Na sessão desta quarta-feira, 29, o deputado Pastor João Luiz (PSC) denunciou, na tribuna da Assembleia Legislativa (ALE), algumas situações envolvendo o Porto de Maceió e sugeriu que a unidade seja municipalizada ou estadualizada como forma de tentar resolver os problemas.
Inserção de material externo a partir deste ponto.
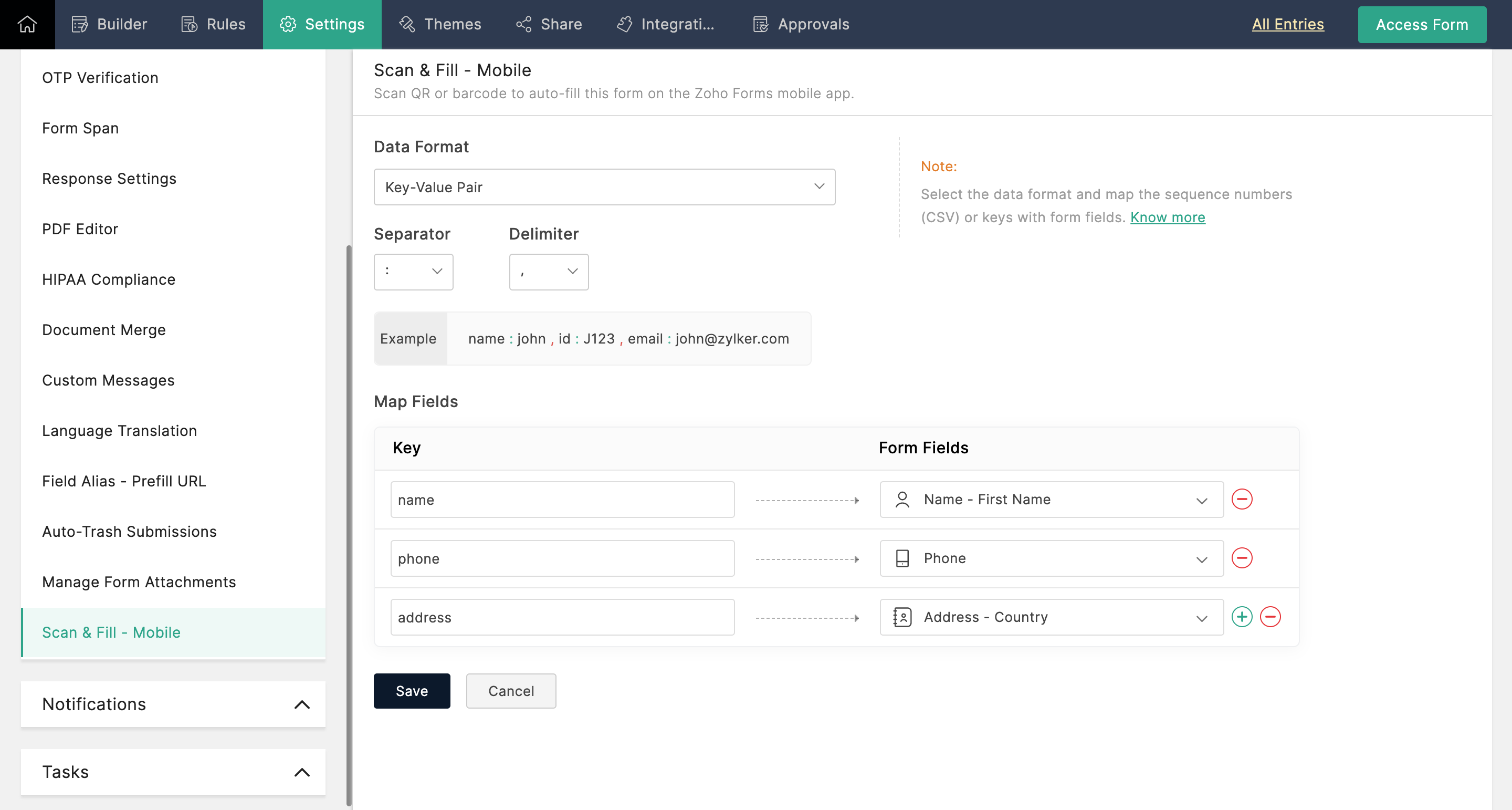Click the Builder tab in top navigation
Screen dimensions: 1512x810
tap(109, 24)
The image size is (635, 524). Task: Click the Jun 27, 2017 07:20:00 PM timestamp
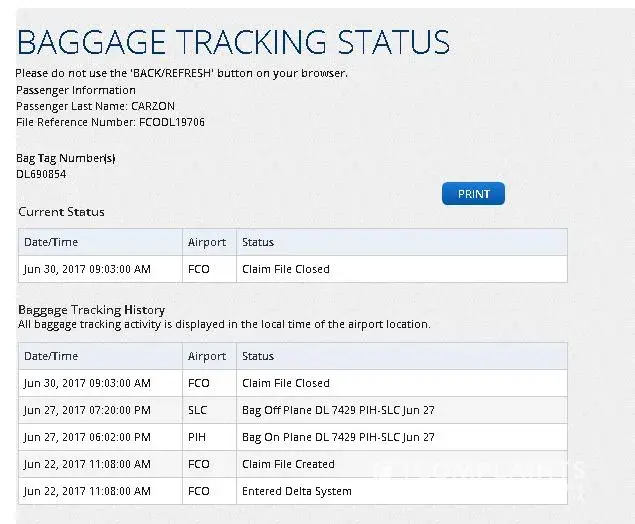87,410
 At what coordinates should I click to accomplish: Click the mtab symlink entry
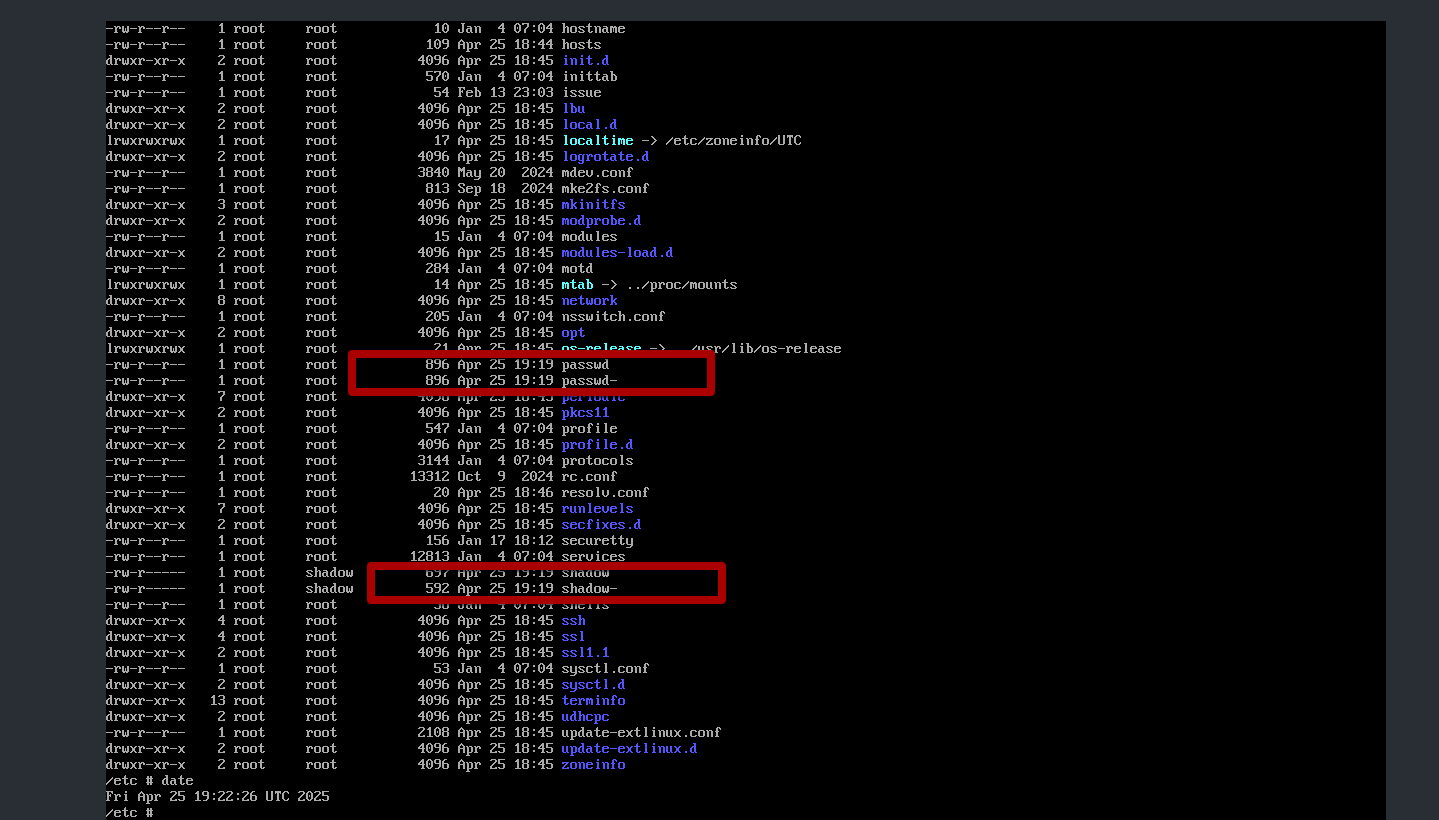[577, 285]
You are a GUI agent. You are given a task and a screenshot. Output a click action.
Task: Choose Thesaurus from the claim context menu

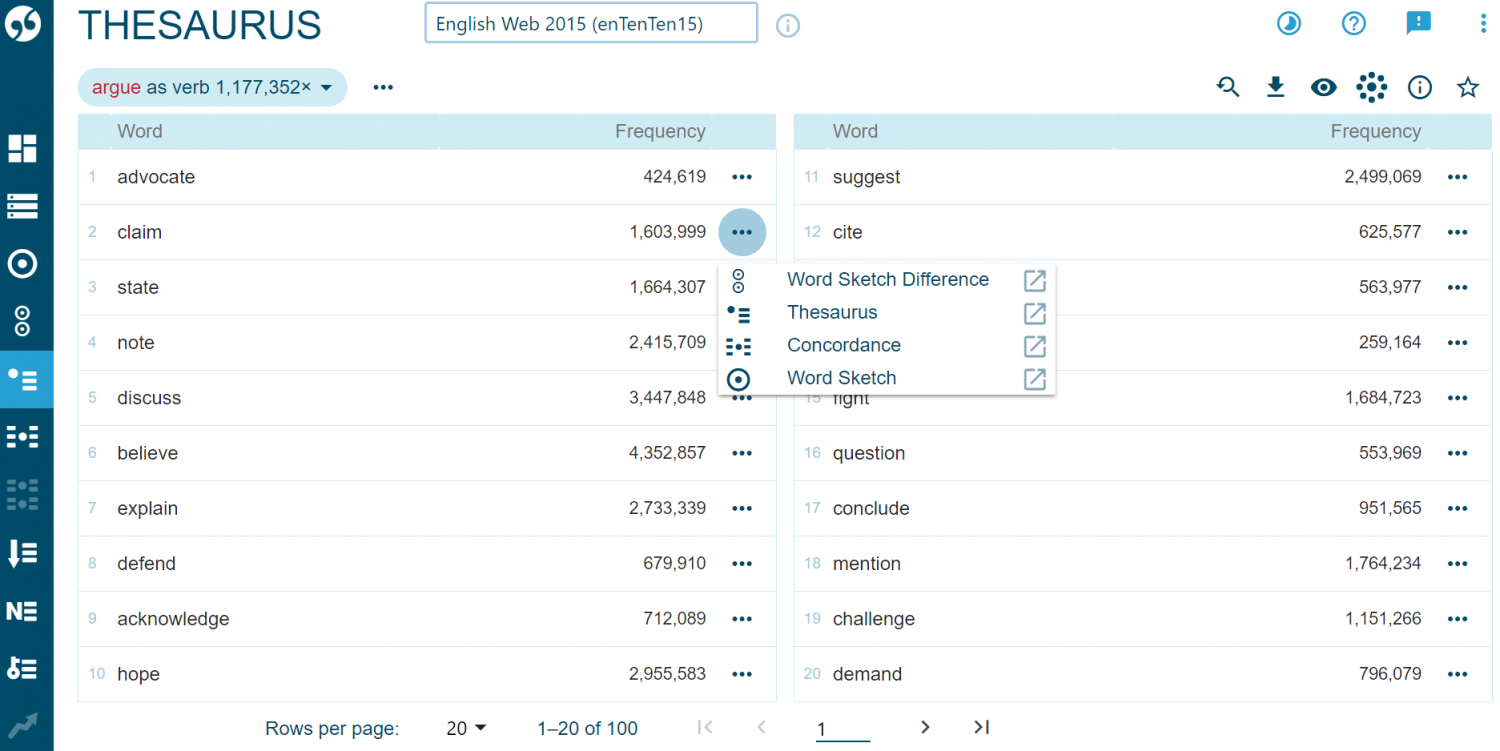click(x=832, y=312)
Segundo ele, trabalhadores portuários avulsos lhe pediram cestas básicas, porque estão passando fome por falta de serviço.

O parlamentar contou que recebeu uma comissão de sindicalistas e ficou “estarrecido” com o que ouviu e também com o fato de o Porto de Maceió ser, na verdade, da Companhia Docas do Rio Grande do Norte.

João Luiz falou das dívidas do Porto que, segundo ele, somam hoje R$ 30 milhões: “No final do governo FHC o Porto tinha R$ 6 milhões em caixa, no final do governo Lula, R$ 8 milhões em dívidas, no fim do governo Dilma, devia R$ 25 milhões”.

O deputado disse que os funcionários denunciaram também que os guindastes utilizados no Porto estão, em sua maioria, obsoletos e condenados e que a unidade portuária praticamente não recebe mais navios, nem carregamentos.

“O valor do carregamento aqui é tão caro que alguns empresários preferem levar a mercadoria de caminhão para Recife, porque importando de lá ainda fica mais barato do que importar por aqui”, acrescentou, informando que faria uma visita ao local.

Lembrando que Alagoas possui dois ministros, do Turismo e dos Transportes, o parlamentar cobrou que eles, o governo do Estado e a própria Assembleia se reúnam com a administração do Porto em busca de opções para revitalizar a unidade.

Em apartes, o deputado Gilvan Barros se dispôs a acompanhar o colega na visita e o deputado Inácio Loiola alertou que Alagoas pode perder, para a Bahia, a administração da Hidrelétrica de Xingó.